In early 1941, the British general in charge of the Far East scoffed at the idea that Japan would attack. The Japanese wouldn’t dare, he said, because they were a subhuman, inferior race. That same year, Winston Churchill likewise said that the Japanese would not dare attack the British Empire. The Japanese were, he said, the “wops of the East,” thus insulting two peoples in one sentence.
The Japanese, who were then and are now among the most brilliant people on Earth, did attack the British Empire. They sank the very battleship on which Churchill made his statement. They completely defeated the British in the Far East in 11 weeks, capturing more than 100,000 British soldiers and officers. It was the largest, most humiliating defeat in Britain’s history.
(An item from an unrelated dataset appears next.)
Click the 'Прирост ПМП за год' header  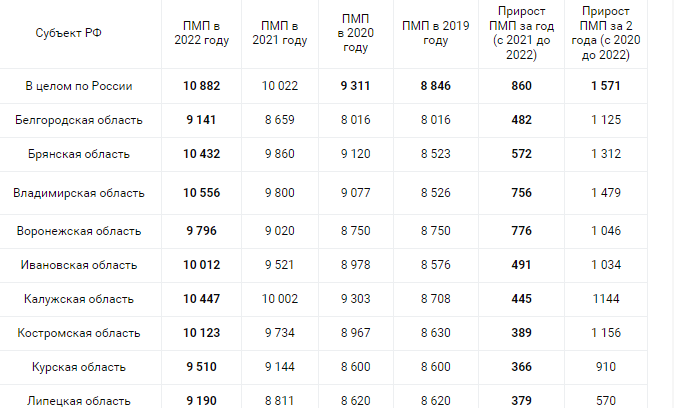(x=521, y=33)
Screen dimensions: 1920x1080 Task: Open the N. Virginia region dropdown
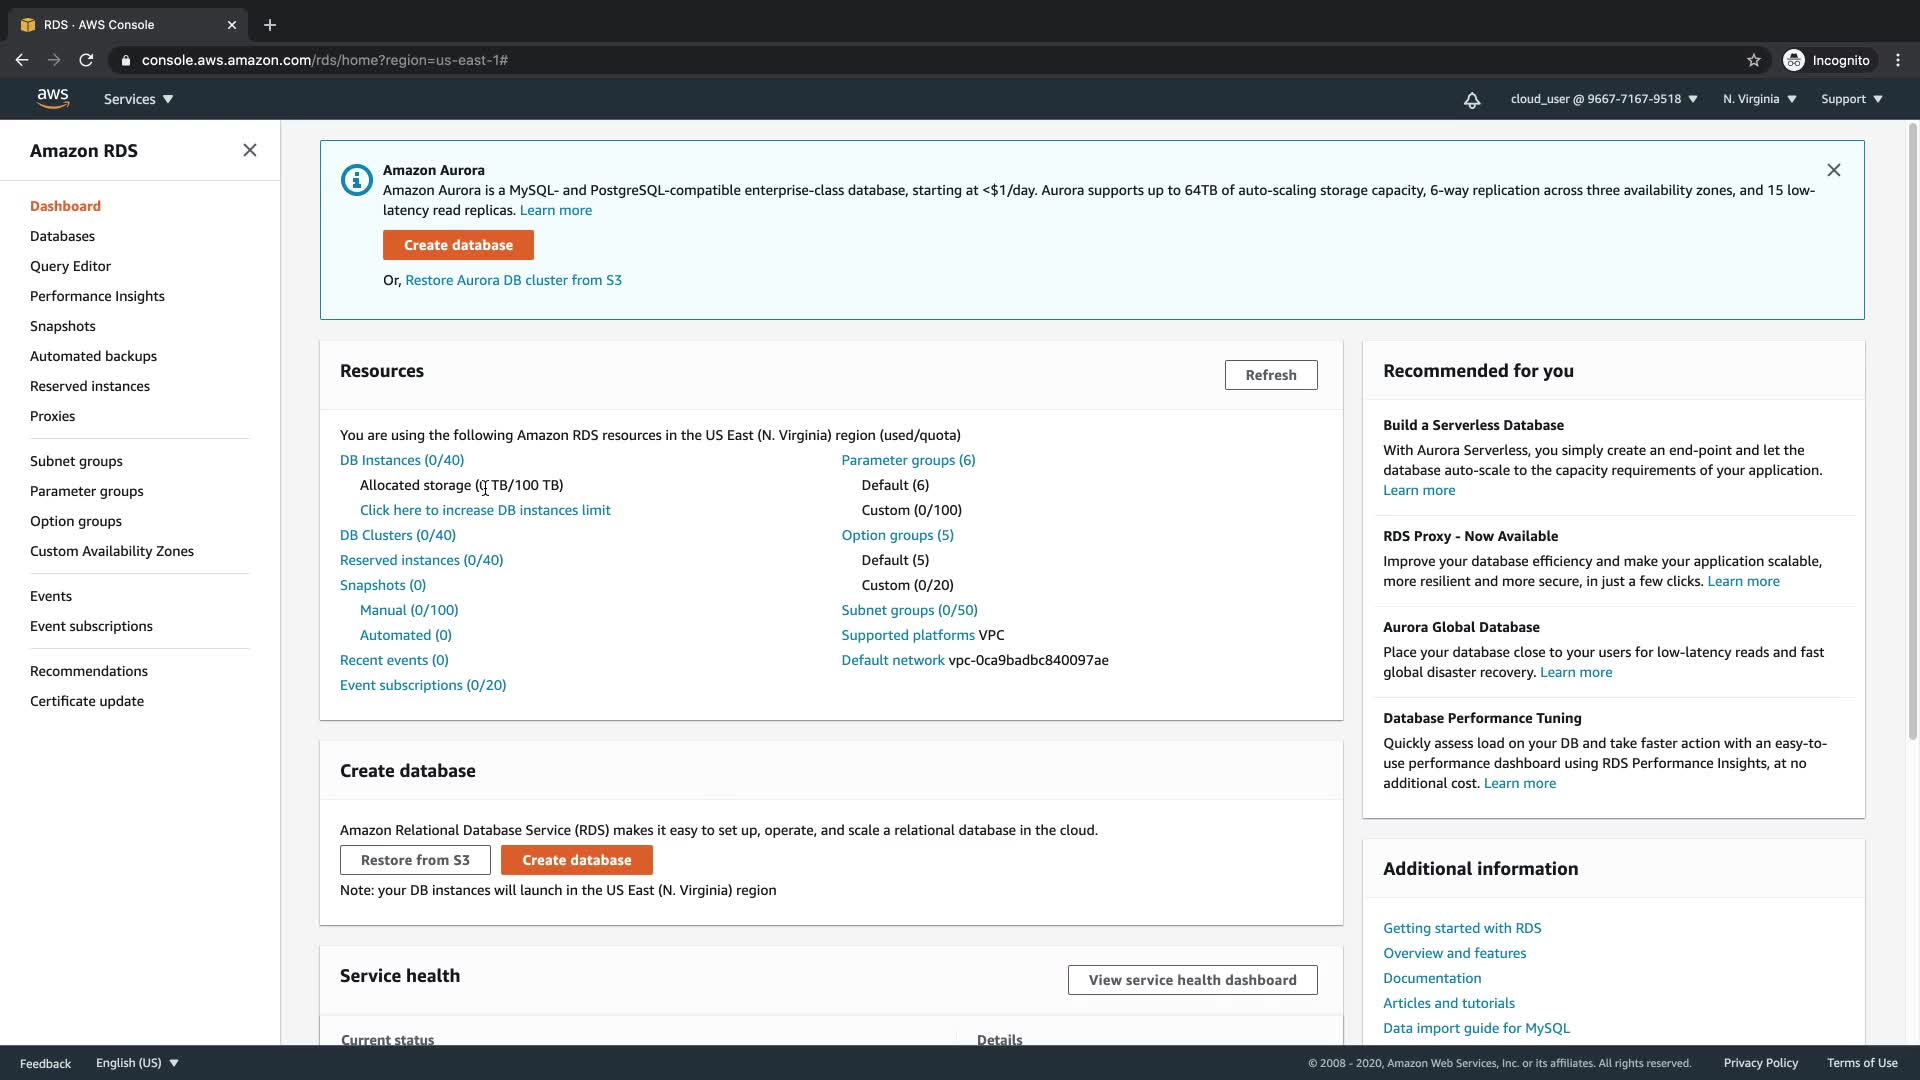pyautogui.click(x=1759, y=99)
Once, for the fun of it, I went to the microfilm and read the newspapers in the city where I was living that were published immediately after the attack on Pearl Harbor. People’s ignorance of Japan was appalling. In man-in-the-street interviews, many Americans predicted a short and easy war because they thought the Japanese were all small and had poor eyesight from eating too much rice.
What Japan had, in reality, was a 3,000-year history of being a disciplined and warlike people, the only people in the Far East who defeated European efforts to colonize them. They were also the people who made a miraculous transition from a feudal state to an industrial power in an amazing 40 years.
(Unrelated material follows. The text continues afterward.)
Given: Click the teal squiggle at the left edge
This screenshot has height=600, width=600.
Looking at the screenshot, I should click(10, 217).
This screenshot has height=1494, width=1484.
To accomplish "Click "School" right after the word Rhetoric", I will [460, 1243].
Ironically, the same arrogance led the Japanese leaders into attacking America and thus, in the reported words of Adm. Isoroku Yamamoto, “awakening and enraging a sleeping giant.” Japanese martial spirit was no match for the great, energy-rich industrial power the United States was at that time.
If we look at ourselves honestly, since World War II, we have become a sort of bully. We browbeat and fight minor powers and no-powers while our generals and politicians strut about as if they had conquered the Roman Empire or Napoleon. We were damned lucky the Soviet Union collapsed from its own internal mistakes.
Arrogance and hubris lead to underestimating others and overestimating ourselves. That’s very dangerous. We have a beautiful country and a great people, but if we don’t get serious about correcting our political and economic problems, we might well follow the British Empire and become a footnote in future history books.